- **Work to complete**
Copy every line of the listing that holds the string "width".

- **Material shown**
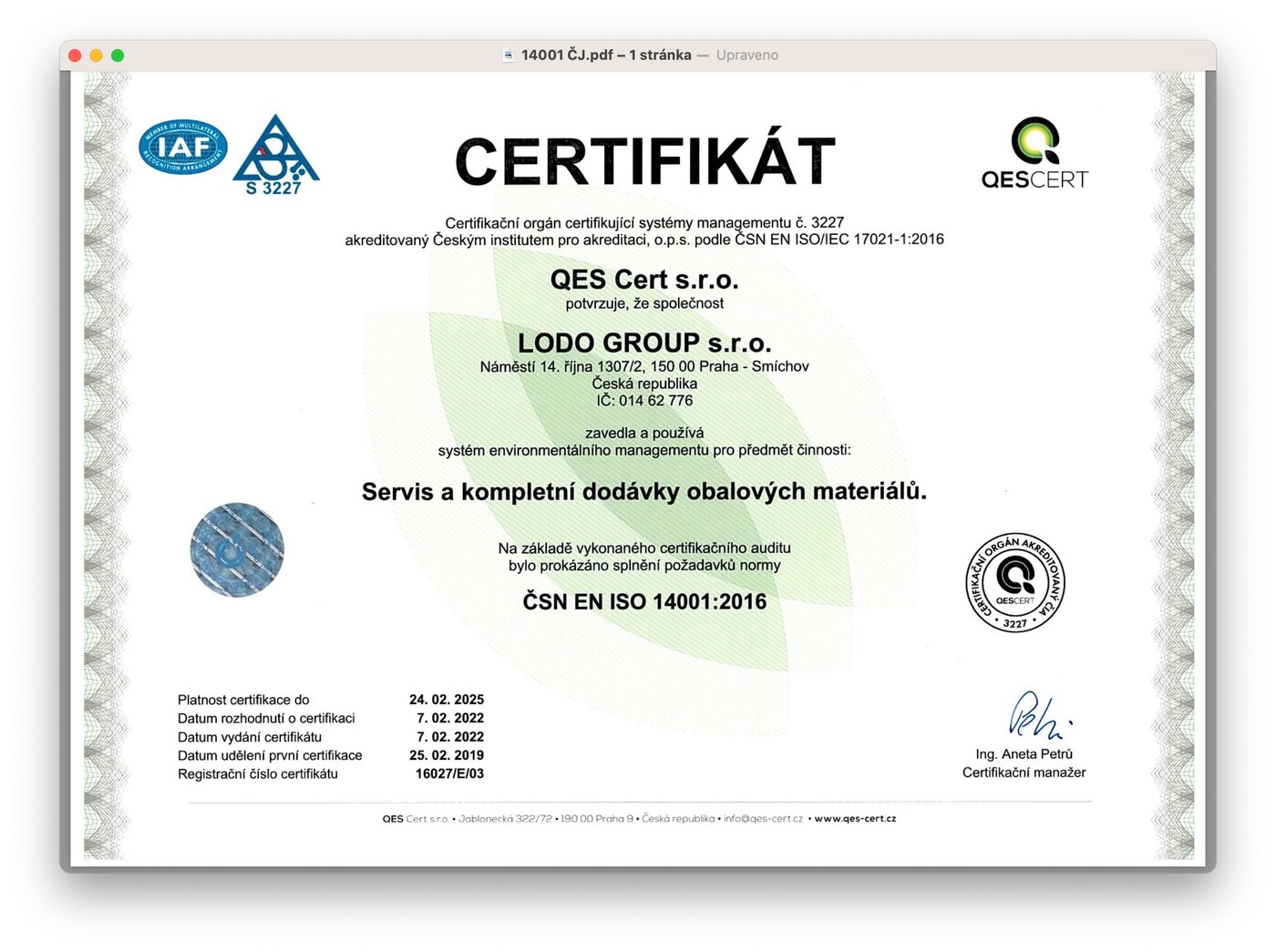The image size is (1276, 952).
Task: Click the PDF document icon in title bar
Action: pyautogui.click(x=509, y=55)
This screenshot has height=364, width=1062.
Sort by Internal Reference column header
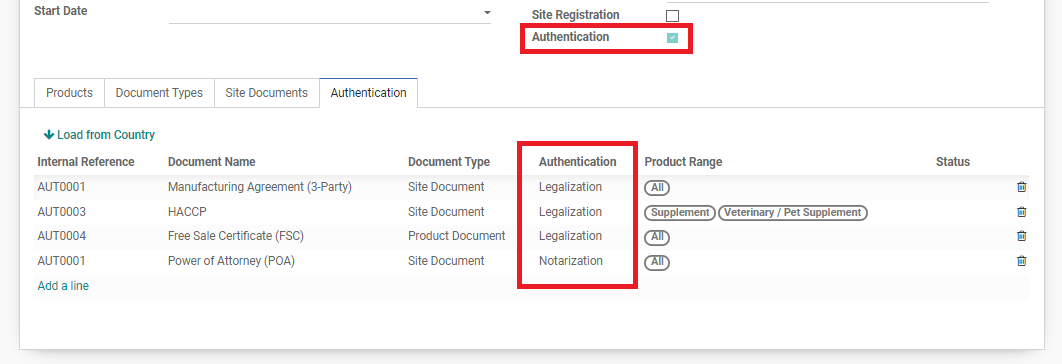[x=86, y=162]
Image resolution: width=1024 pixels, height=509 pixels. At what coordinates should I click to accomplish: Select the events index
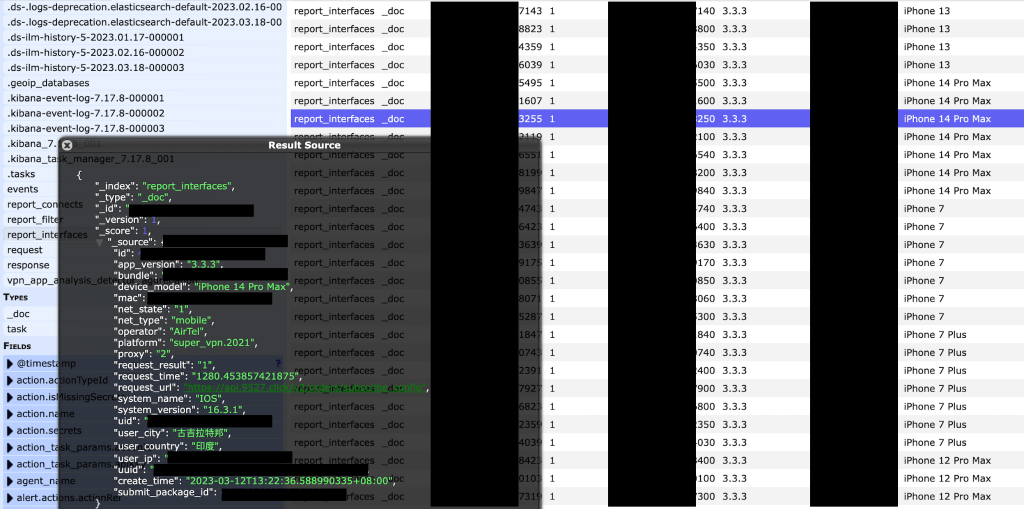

- **Exercise output**
This screenshot has height=364, width=1062.
Image resolution: width=1024 pixels, height=509 pixels. At what coordinates should I click to accomplish: Select the events index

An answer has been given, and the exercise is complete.